● **How to complete this task**: A stretch of the entries below is to be set down exactly, running from the line with "The height and width of the screenshot is (811, 873)." through the line with "Task: Click the Total Return 5Y (%) header", both included, and no other line.

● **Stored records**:
⟨

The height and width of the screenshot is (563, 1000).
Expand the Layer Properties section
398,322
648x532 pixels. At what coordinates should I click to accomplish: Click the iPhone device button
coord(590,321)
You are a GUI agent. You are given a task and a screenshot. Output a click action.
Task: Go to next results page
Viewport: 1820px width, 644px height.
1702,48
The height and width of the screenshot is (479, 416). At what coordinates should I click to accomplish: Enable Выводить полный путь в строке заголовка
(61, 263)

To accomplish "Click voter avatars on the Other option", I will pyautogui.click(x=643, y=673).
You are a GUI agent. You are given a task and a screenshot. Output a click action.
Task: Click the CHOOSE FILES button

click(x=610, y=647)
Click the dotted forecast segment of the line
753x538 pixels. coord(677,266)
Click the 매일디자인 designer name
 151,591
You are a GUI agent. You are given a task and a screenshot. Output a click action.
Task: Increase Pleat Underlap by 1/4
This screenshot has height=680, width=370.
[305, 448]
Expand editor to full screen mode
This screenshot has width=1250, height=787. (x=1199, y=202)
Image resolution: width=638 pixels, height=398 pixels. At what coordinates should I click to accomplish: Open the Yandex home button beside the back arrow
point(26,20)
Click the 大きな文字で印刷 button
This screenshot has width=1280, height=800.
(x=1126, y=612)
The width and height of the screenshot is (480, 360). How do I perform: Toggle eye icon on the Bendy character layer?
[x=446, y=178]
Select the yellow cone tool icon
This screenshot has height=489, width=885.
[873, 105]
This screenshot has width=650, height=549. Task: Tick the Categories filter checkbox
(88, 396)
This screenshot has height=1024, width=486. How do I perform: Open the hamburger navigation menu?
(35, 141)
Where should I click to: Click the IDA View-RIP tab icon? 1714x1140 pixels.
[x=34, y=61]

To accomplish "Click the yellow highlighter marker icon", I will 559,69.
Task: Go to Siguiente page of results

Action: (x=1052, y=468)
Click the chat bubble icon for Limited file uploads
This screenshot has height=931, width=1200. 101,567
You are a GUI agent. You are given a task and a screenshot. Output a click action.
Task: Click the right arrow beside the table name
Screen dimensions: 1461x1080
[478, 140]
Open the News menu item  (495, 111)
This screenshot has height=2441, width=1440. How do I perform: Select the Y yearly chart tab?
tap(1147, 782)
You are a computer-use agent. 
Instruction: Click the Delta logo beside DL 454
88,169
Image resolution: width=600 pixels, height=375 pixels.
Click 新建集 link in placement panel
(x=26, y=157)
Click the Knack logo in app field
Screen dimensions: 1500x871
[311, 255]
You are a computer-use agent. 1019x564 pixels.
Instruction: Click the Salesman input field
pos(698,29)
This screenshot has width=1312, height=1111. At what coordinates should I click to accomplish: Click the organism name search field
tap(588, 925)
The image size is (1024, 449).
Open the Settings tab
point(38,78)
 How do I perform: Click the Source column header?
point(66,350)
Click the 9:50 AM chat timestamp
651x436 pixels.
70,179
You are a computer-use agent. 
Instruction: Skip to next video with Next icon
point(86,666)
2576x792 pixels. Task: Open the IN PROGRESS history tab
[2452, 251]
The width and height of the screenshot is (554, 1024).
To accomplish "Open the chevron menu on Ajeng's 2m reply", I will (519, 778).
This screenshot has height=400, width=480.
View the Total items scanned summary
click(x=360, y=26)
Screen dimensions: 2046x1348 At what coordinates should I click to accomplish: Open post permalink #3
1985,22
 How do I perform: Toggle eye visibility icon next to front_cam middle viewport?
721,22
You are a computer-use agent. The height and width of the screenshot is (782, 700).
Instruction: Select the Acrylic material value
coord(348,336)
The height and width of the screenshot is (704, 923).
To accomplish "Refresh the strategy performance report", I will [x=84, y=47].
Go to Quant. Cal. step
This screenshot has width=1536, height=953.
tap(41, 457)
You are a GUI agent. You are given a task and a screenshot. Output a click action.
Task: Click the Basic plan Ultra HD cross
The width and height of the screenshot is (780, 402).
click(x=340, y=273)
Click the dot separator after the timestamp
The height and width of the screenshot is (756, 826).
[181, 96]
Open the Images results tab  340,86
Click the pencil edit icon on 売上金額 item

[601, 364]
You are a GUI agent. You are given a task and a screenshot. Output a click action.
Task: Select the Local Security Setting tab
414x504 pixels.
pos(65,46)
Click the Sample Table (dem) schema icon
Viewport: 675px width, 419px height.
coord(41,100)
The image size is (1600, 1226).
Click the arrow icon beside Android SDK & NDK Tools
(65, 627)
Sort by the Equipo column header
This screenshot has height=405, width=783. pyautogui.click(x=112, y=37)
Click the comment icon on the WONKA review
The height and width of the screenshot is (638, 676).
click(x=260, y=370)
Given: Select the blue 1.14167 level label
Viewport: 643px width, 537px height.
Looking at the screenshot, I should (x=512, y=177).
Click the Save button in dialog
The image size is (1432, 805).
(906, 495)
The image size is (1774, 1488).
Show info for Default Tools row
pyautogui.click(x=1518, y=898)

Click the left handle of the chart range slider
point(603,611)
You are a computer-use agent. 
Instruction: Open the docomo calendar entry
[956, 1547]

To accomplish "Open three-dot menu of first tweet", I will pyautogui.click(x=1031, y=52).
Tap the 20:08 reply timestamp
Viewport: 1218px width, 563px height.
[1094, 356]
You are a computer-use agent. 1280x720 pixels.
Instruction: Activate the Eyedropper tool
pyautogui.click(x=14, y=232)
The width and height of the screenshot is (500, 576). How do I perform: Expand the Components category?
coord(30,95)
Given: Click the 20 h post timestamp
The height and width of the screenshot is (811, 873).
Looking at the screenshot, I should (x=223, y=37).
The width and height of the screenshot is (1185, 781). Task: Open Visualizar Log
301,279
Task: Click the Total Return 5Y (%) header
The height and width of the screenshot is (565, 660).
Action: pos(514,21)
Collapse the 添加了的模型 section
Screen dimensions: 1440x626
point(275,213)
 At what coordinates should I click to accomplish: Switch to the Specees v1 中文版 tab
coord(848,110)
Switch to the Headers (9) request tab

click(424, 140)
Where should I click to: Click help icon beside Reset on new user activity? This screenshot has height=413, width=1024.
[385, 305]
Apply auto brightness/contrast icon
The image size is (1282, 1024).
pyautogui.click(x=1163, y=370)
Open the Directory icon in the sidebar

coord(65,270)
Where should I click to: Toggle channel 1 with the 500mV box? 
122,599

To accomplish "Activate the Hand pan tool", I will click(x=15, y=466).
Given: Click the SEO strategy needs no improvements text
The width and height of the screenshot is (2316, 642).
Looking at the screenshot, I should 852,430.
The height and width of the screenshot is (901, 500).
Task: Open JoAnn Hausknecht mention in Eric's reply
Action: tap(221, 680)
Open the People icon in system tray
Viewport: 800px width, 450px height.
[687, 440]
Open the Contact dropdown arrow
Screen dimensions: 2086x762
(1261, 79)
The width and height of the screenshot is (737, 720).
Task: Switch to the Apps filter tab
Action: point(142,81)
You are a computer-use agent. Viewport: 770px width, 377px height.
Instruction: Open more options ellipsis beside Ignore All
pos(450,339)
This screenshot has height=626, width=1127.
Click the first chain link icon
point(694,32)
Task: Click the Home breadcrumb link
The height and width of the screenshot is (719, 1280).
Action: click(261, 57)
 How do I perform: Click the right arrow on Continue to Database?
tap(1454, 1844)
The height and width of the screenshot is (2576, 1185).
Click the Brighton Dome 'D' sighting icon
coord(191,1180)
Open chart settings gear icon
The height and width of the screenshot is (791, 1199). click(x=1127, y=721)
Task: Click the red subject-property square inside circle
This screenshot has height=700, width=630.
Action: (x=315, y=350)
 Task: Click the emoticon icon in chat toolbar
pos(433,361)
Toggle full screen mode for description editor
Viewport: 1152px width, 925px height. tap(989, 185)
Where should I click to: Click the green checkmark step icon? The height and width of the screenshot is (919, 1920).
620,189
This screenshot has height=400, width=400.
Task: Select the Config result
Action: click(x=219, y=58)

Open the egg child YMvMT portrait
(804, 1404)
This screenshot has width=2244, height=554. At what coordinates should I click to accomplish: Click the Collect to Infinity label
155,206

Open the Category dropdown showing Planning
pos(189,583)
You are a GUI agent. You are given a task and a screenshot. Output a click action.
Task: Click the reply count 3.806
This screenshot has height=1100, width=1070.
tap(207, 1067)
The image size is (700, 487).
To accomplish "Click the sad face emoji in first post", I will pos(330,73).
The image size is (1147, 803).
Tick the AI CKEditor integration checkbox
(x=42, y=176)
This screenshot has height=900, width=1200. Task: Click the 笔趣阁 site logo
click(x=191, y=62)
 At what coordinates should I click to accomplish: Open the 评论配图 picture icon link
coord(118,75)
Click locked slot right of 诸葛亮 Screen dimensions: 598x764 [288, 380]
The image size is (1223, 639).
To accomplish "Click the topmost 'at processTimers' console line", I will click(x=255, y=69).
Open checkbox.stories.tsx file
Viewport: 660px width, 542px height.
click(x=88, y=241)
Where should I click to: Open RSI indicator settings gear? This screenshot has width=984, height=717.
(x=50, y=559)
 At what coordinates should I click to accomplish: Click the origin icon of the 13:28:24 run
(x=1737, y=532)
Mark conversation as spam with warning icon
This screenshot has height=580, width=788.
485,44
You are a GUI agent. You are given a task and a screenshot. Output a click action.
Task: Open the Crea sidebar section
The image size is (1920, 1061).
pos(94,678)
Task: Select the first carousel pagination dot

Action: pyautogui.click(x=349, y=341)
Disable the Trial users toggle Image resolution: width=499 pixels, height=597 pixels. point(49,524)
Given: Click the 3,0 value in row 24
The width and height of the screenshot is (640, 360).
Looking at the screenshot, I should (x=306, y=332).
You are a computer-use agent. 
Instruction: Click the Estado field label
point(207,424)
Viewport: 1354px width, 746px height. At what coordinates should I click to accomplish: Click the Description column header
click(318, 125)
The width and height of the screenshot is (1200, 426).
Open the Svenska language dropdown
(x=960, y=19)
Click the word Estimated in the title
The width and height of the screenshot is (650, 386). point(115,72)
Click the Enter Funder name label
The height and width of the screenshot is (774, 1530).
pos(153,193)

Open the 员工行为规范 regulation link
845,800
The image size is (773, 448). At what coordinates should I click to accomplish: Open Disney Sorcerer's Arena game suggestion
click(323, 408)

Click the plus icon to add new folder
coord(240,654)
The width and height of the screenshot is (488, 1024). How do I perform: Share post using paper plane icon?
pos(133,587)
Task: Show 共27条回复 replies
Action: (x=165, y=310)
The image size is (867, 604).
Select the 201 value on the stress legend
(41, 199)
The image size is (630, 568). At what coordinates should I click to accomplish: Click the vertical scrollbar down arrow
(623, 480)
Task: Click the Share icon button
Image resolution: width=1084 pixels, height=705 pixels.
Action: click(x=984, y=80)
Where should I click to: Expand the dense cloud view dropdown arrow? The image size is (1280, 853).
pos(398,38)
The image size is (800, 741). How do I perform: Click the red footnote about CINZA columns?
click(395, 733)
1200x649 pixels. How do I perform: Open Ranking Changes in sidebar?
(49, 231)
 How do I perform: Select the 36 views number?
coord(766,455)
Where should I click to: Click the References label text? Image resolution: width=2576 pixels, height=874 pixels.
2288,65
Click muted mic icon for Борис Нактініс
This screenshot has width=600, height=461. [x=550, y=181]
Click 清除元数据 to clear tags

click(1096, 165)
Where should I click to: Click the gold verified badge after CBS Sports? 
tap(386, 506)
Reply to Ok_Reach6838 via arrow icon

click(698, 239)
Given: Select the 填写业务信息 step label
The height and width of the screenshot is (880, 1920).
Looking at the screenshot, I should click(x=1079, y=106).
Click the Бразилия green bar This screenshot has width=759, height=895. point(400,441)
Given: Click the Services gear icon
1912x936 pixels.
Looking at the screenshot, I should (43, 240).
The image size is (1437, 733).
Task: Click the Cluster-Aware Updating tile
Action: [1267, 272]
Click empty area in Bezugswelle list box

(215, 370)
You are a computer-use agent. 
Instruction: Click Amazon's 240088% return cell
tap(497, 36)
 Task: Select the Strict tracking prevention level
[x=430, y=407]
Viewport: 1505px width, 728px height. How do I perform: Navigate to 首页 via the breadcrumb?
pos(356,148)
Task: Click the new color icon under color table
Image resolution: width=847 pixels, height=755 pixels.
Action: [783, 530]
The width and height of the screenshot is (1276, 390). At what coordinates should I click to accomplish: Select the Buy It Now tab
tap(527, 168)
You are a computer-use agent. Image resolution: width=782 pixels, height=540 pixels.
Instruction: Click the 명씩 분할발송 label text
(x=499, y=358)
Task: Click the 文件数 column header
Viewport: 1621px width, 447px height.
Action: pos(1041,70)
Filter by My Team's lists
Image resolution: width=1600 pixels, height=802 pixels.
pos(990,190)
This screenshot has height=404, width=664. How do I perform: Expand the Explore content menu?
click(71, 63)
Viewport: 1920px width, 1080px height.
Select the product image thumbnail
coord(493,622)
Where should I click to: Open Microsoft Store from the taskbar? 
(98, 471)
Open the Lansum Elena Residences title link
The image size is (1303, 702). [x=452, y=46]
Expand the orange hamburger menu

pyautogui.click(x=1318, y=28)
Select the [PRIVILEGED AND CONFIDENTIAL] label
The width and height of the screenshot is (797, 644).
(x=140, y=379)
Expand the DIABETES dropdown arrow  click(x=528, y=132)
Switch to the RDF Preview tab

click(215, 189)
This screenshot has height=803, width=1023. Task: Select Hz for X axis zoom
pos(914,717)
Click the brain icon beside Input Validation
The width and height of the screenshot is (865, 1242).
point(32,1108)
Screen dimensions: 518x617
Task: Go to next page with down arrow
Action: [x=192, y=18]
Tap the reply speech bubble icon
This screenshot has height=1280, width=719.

⟩

● **Exercise response**:
The height and width of the screenshot is (811, 873).
Looking at the screenshot, I should (x=223, y=37).
The width and height of the screenshot is (1185, 781). Task: Open Visualizar Log
301,279
Task: Click the Total Return 5Y (%) header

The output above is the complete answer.